------ Entries provided ------
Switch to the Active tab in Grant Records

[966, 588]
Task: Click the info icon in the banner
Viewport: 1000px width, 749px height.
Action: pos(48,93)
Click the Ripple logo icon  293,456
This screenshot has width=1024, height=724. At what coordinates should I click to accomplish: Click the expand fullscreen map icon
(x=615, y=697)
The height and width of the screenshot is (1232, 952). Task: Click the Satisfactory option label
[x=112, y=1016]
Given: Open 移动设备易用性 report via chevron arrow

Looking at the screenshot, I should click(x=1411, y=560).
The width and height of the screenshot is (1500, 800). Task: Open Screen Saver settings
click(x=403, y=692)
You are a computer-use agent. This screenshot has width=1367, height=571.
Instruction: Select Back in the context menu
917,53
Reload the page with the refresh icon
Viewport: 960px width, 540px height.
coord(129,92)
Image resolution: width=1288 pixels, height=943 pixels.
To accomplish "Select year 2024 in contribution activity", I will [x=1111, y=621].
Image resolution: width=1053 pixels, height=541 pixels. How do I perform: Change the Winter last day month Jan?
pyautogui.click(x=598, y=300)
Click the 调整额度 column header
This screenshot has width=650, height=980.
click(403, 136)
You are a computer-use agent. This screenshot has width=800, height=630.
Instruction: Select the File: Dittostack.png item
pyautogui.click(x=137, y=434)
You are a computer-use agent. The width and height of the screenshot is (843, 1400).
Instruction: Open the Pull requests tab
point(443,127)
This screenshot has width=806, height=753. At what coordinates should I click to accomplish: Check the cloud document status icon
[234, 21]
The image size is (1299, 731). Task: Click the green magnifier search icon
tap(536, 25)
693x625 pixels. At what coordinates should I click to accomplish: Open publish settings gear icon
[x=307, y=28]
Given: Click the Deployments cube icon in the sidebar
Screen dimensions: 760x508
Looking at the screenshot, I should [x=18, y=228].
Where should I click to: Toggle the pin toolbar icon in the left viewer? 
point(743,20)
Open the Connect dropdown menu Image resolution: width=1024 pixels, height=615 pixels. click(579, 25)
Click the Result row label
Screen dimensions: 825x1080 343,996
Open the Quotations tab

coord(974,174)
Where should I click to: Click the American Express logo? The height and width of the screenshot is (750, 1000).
------
-- Aim of the exercise --
Copy out all of the records above word for word, without changing anything.

-- Problem solution --
Switch to the Active tab in Grant Records

[966, 588]
Task: Click the info icon in the banner
Viewport: 1000px width, 749px height.
Action: pos(48,93)
Click the Ripple logo icon  293,456
This screenshot has width=1024, height=724. At what coordinates should I click to accomplish: Click the expand fullscreen map icon
(x=615, y=697)
The height and width of the screenshot is (1232, 952). Task: Click the Satisfactory option label
[x=112, y=1016]
Given: Open 移动设备易用性 report via chevron arrow

Looking at the screenshot, I should click(x=1411, y=560).
The width and height of the screenshot is (1500, 800). Task: Open Screen Saver settings
click(x=403, y=692)
You are a computer-use agent. This screenshot has width=1367, height=571.
Instruction: Select Back in the context menu
917,53
Reload the page with the refresh icon
Viewport: 960px width, 540px height.
coord(129,92)
Image resolution: width=1288 pixels, height=943 pixels.
To accomplish "Select year 2024 in contribution activity", I will [x=1111, y=621].
Image resolution: width=1053 pixels, height=541 pixels. How do I perform: Change the Winter last day month Jan?
pyautogui.click(x=598, y=300)
Click the 调整额度 column header
This screenshot has width=650, height=980.
click(403, 136)
You are a computer-use agent. This screenshot has width=800, height=630.
Instruction: Select the File: Dittostack.png item
pyautogui.click(x=137, y=434)
You are a computer-use agent. The width and height of the screenshot is (843, 1400).
Instruction: Open the Pull requests tab
point(443,127)
This screenshot has width=806, height=753. At what coordinates should I click to accomplish: Check the cloud document status icon
[234, 21]
The image size is (1299, 731). Task: Click the green magnifier search icon
tap(536, 25)
693x625 pixels. At what coordinates should I click to accomplish: Open publish settings gear icon
[x=307, y=28]
Given: Click the Deployments cube icon in the sidebar
Screen dimensions: 760x508
Looking at the screenshot, I should [x=18, y=228].
Where should I click to: Toggle the pin toolbar icon in the left viewer? 
point(743,20)
Open the Connect dropdown menu Image resolution: width=1024 pixels, height=615 pixels. click(579, 25)
Click the Result row label
Screen dimensions: 825x1080 343,996
Open the Quotations tab

coord(974,174)
Where should I click to: Click the American Express logo? The height and width of the screenshot is (750, 1000).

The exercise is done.